What you are asked to do –
The answer must be a single number: how many lines of the entries below include "computer".

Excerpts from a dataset
-- Opening Marker --
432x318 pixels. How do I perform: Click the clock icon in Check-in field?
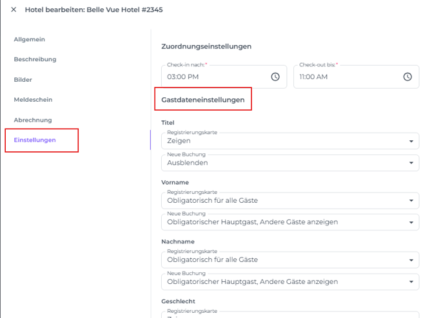point(275,77)
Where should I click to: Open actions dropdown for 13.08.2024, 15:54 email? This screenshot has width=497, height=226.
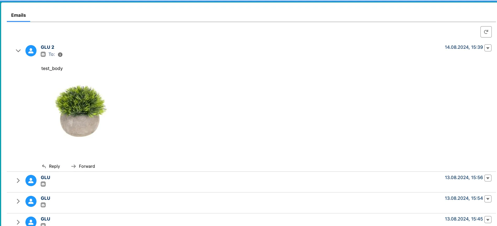(488, 199)
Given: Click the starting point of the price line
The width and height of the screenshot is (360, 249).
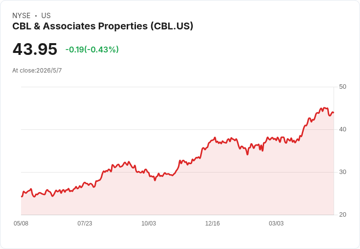Looking at the screenshot, I should point(22,197).
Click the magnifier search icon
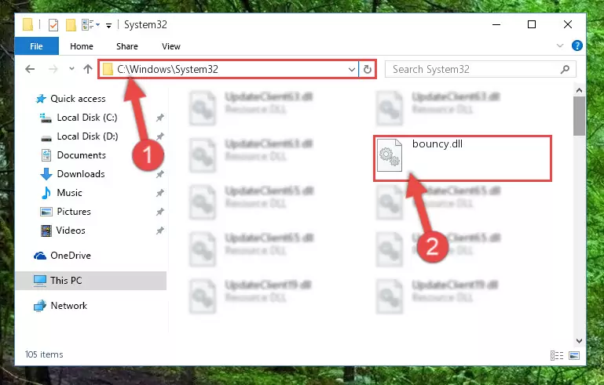This screenshot has width=604, height=385. coord(565,69)
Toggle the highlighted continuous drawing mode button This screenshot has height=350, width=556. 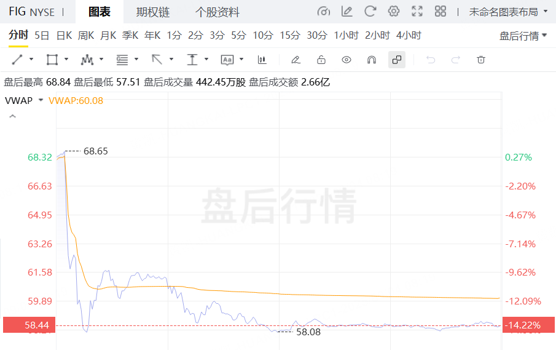397,60
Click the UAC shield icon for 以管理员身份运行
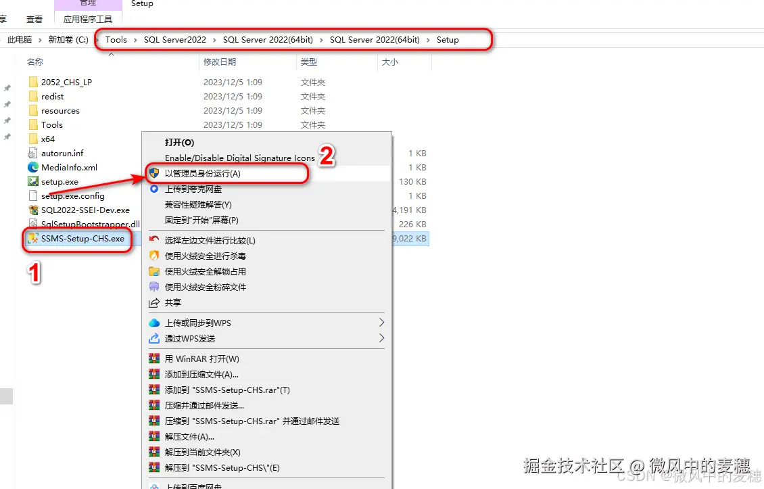The height and width of the screenshot is (489, 764). (155, 172)
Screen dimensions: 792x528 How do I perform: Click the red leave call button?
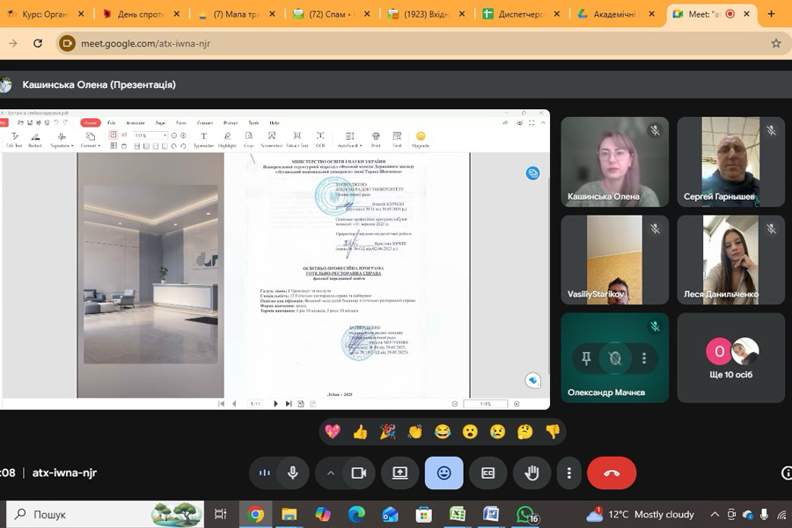612,473
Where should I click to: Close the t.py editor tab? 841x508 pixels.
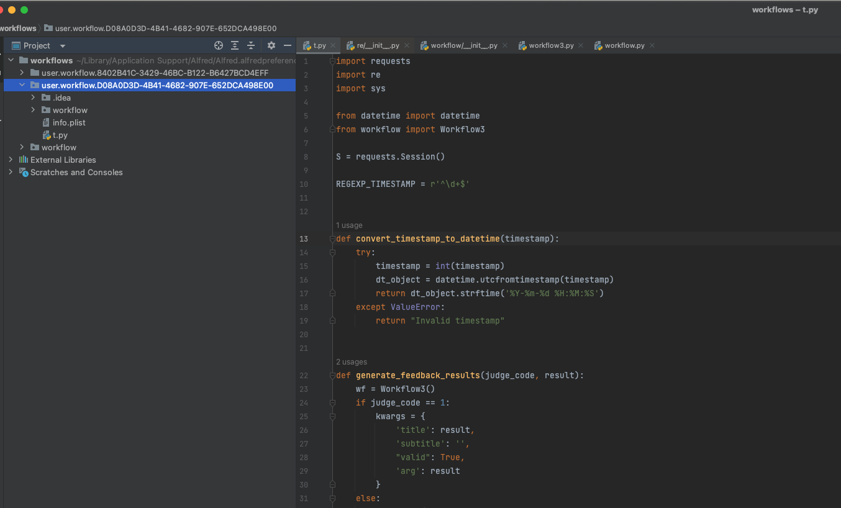[x=333, y=46]
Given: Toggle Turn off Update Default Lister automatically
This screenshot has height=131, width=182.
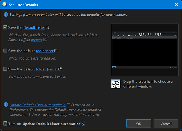Looking at the screenshot, I should (x=5, y=124).
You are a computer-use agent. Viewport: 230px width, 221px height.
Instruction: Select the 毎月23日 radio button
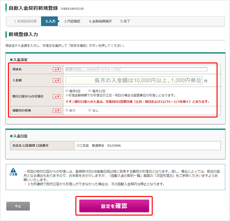[x=90, y=91]
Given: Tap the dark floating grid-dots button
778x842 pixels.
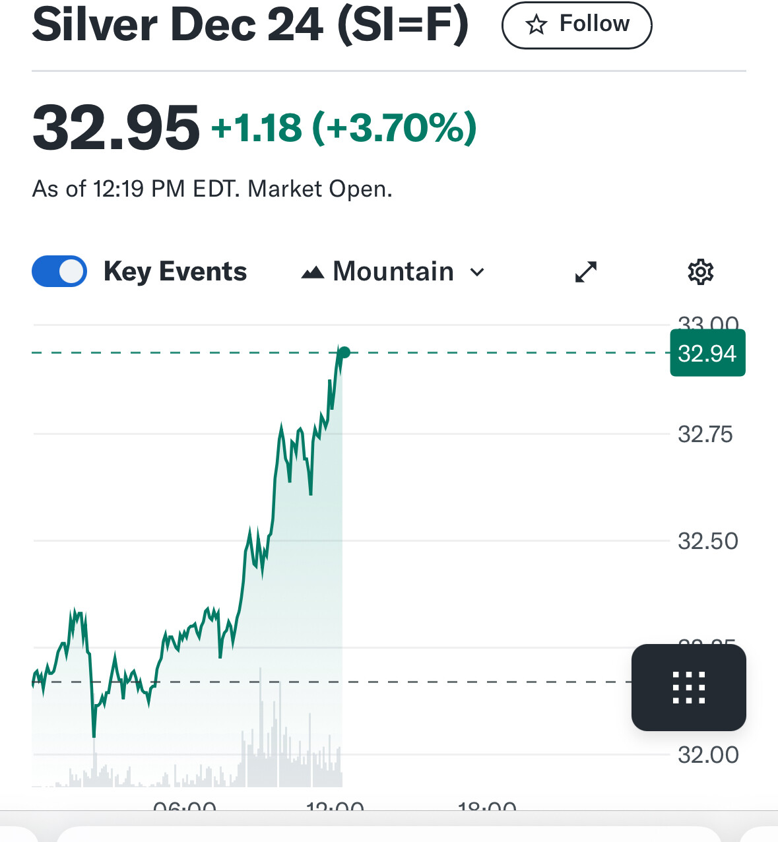Looking at the screenshot, I should click(x=689, y=688).
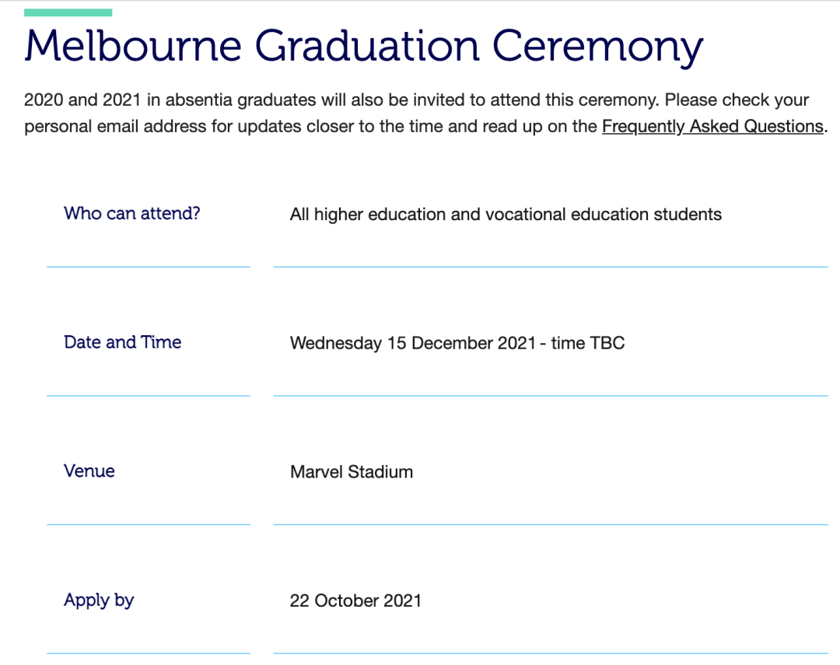Click the blue divider below 'Marvel Stadium'
The height and width of the screenshot is (665, 840).
pos(551,524)
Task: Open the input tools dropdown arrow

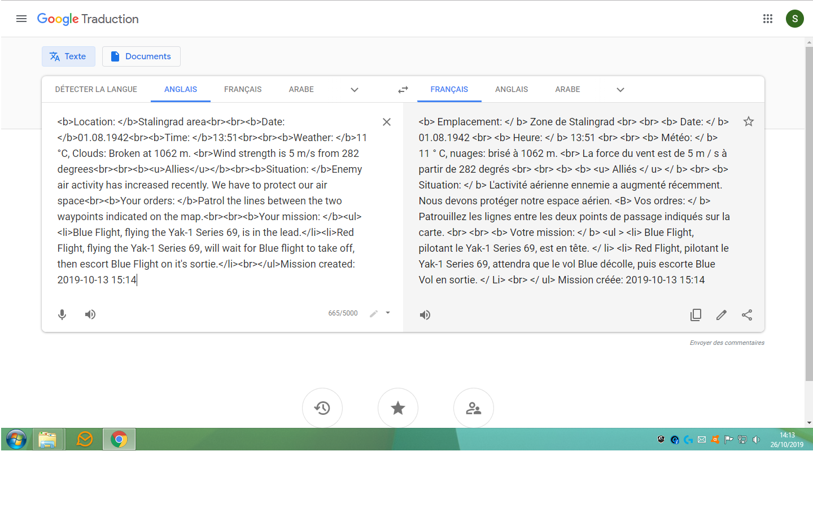Action: pyautogui.click(x=388, y=313)
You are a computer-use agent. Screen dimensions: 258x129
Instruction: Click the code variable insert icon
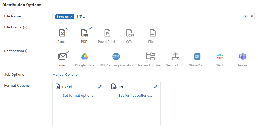(246, 16)
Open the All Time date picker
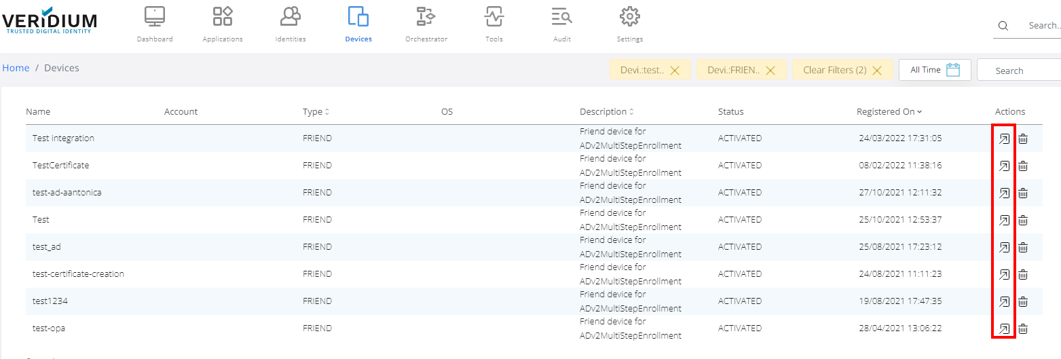The width and height of the screenshot is (1061, 359). point(935,70)
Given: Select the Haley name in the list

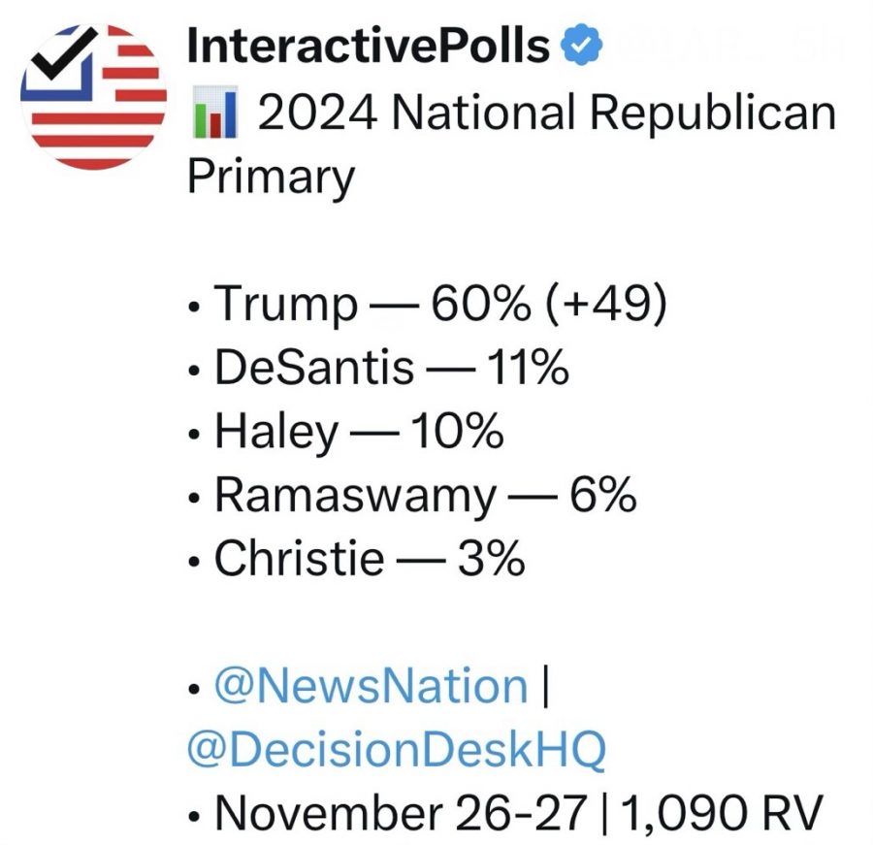Looking at the screenshot, I should click(x=274, y=433).
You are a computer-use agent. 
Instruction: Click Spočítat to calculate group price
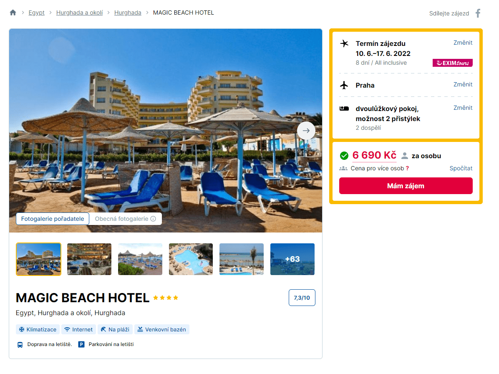click(461, 168)
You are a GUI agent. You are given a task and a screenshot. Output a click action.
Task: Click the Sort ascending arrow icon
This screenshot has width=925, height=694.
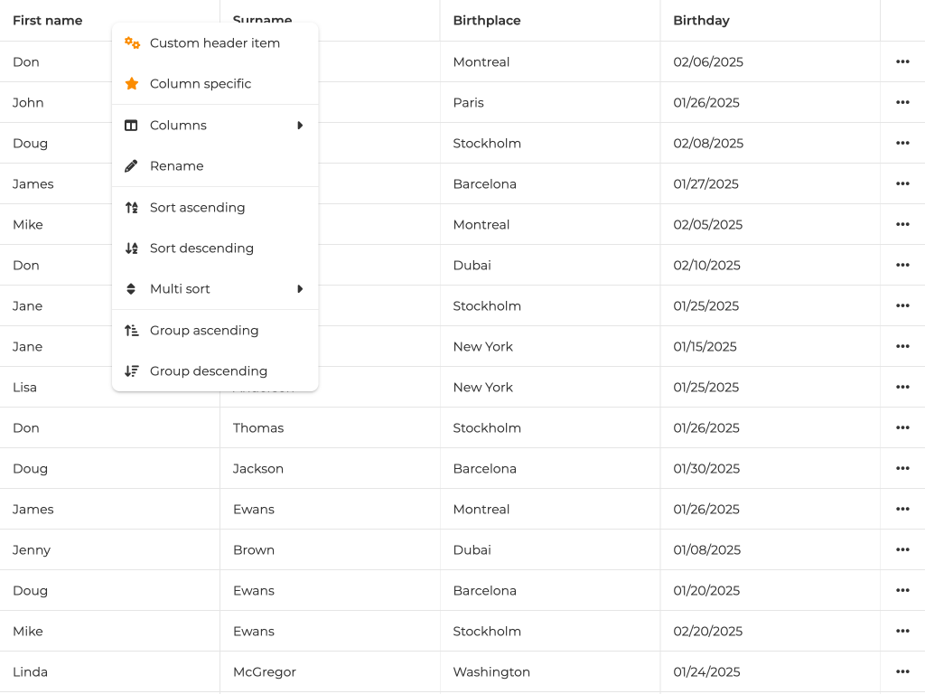(x=132, y=208)

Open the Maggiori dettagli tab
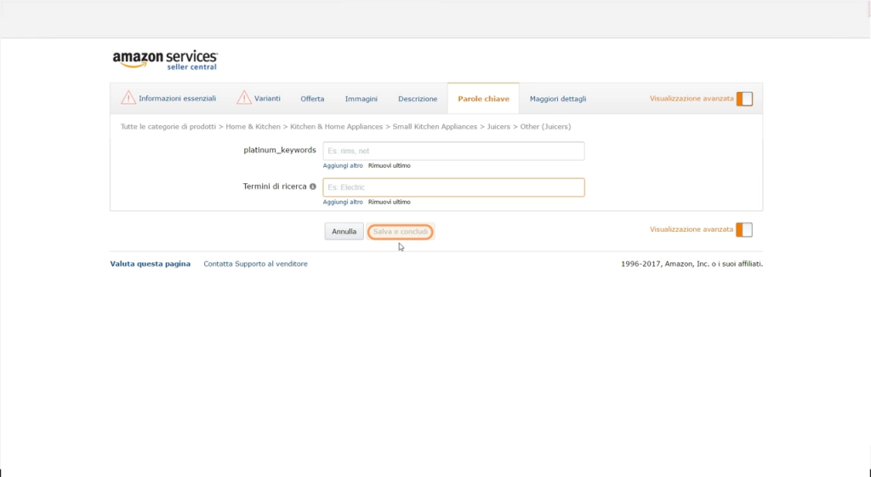[x=558, y=99]
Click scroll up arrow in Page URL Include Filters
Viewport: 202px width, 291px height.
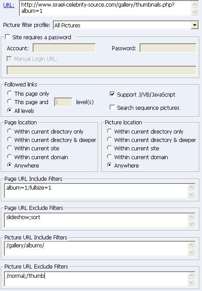point(191,187)
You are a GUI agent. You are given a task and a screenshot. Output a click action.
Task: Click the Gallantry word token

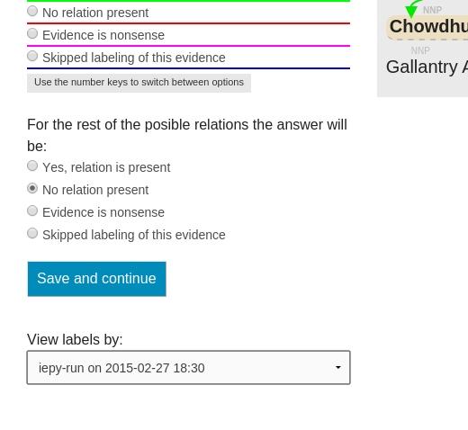coord(422,67)
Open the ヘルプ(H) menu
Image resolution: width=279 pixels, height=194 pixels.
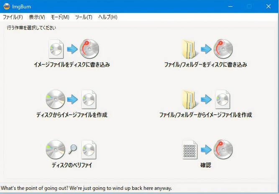[x=108, y=17]
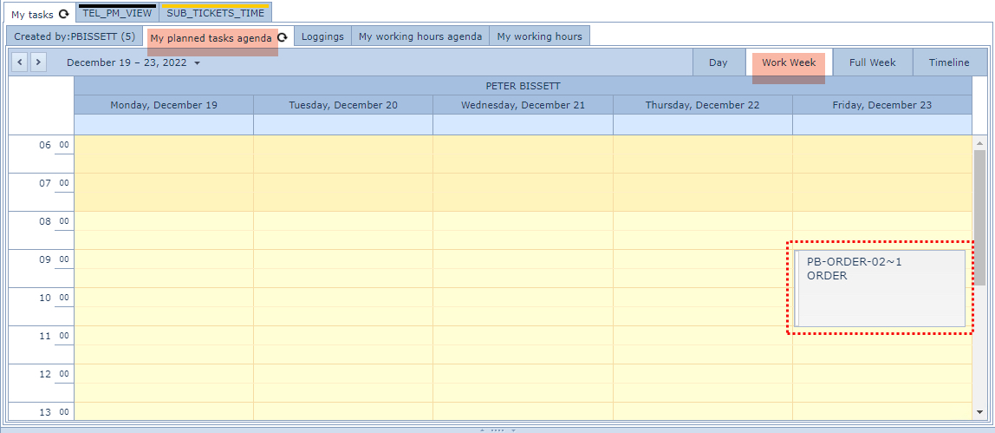Viewport: 995px width, 433px height.
Task: Click the scrollbar down arrow in calendar
Action: tap(979, 412)
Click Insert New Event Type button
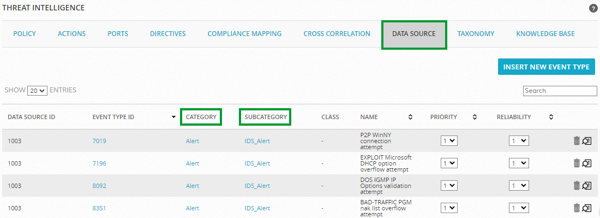Image resolution: width=600 pixels, height=218 pixels. tap(547, 67)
-- Closing Marker --
The completed task –
3